Stored data entries:
>>>>>

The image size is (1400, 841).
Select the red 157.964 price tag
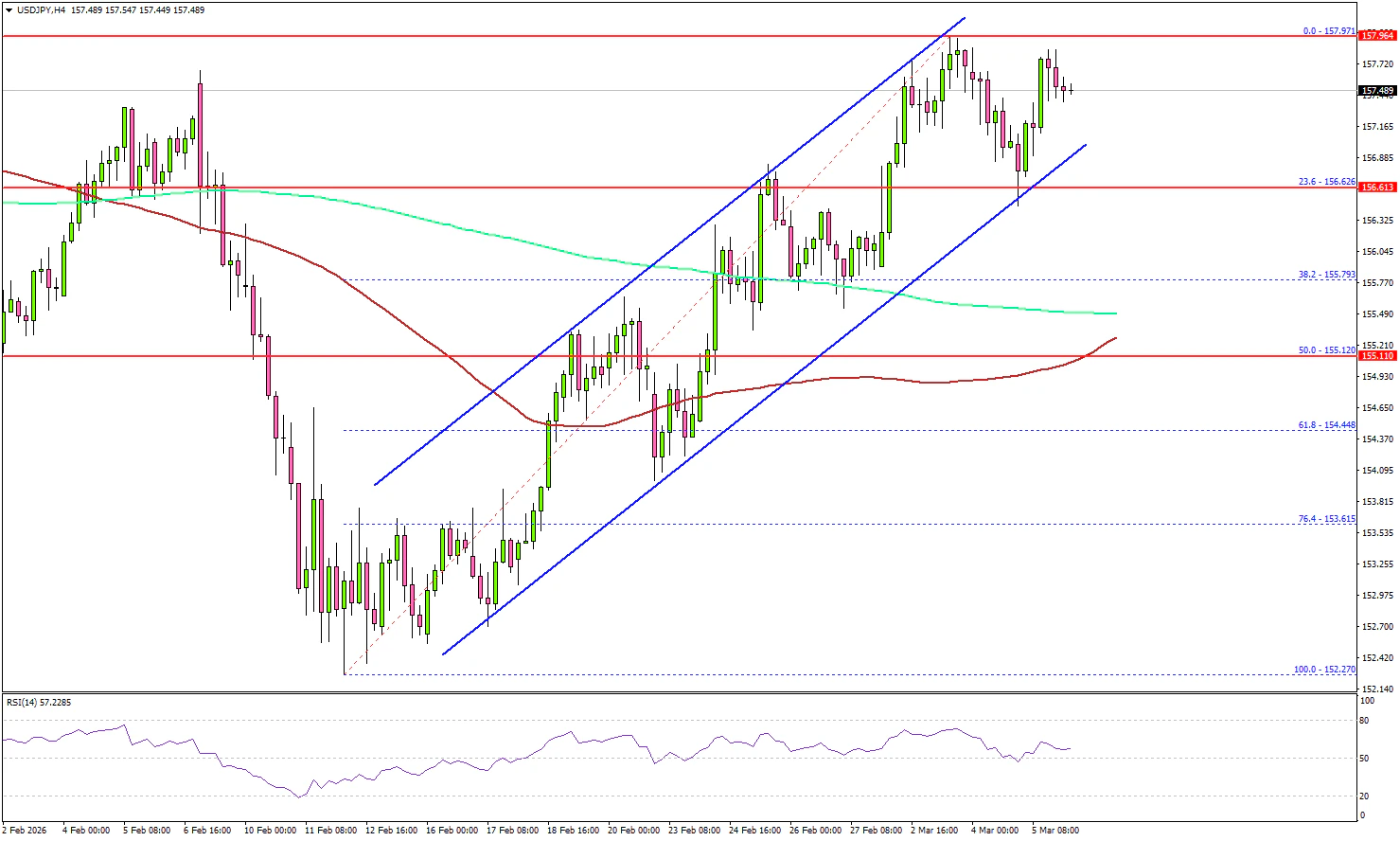coord(1376,36)
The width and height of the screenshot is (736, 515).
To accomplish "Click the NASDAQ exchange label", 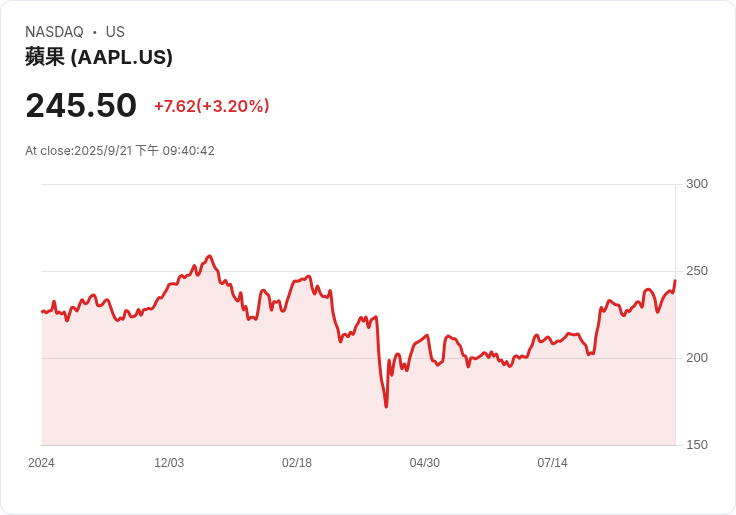I will coord(54,32).
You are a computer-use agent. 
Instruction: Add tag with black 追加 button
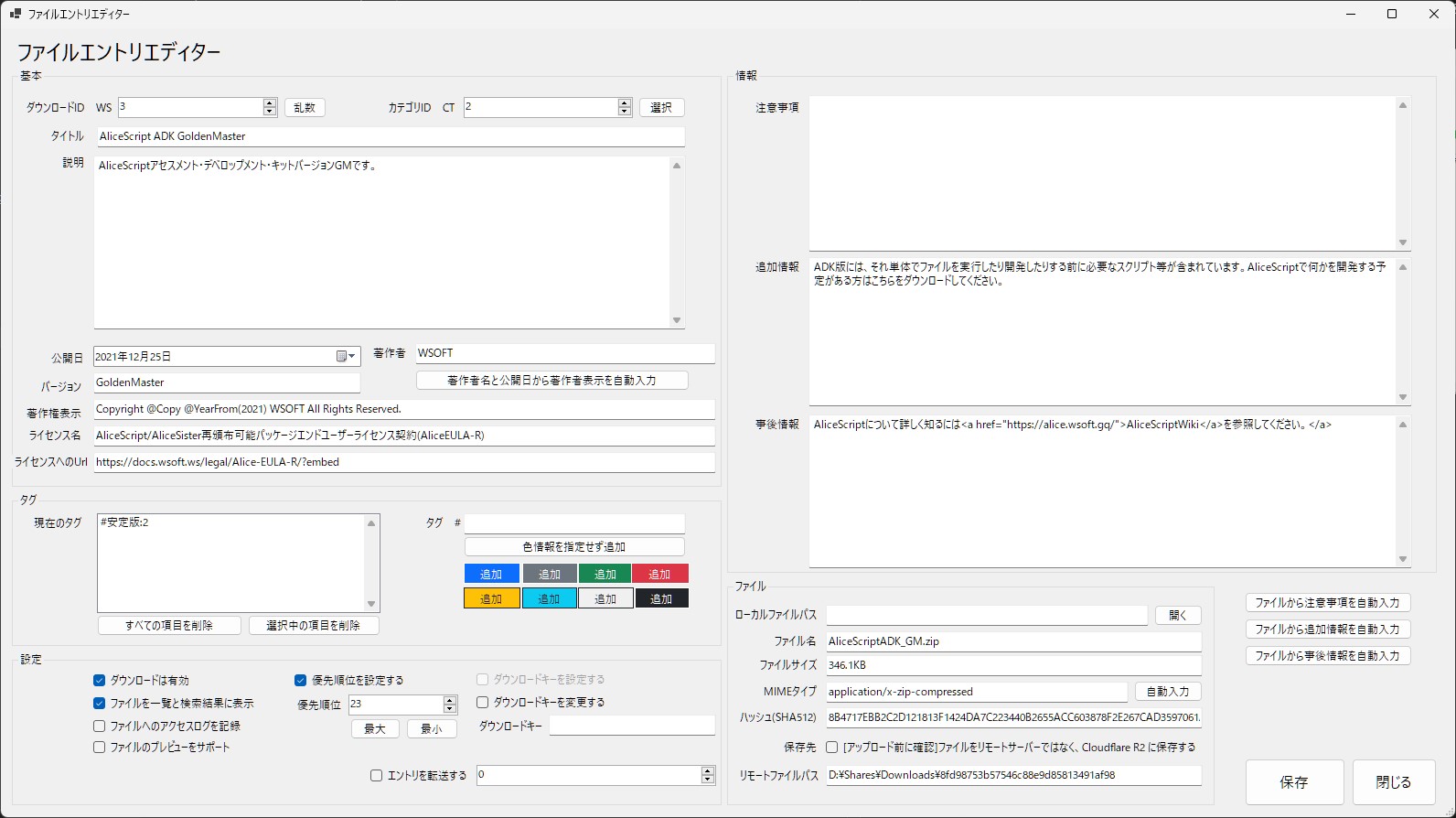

<<<<<

The copy should hold exactly the lines from the line containing "You are a computer-use agent." through the end of the data, both ends included, and no pictures.

**Response below**.
You are a computer-use agent. 
Instruction: Add tag with black 追加 button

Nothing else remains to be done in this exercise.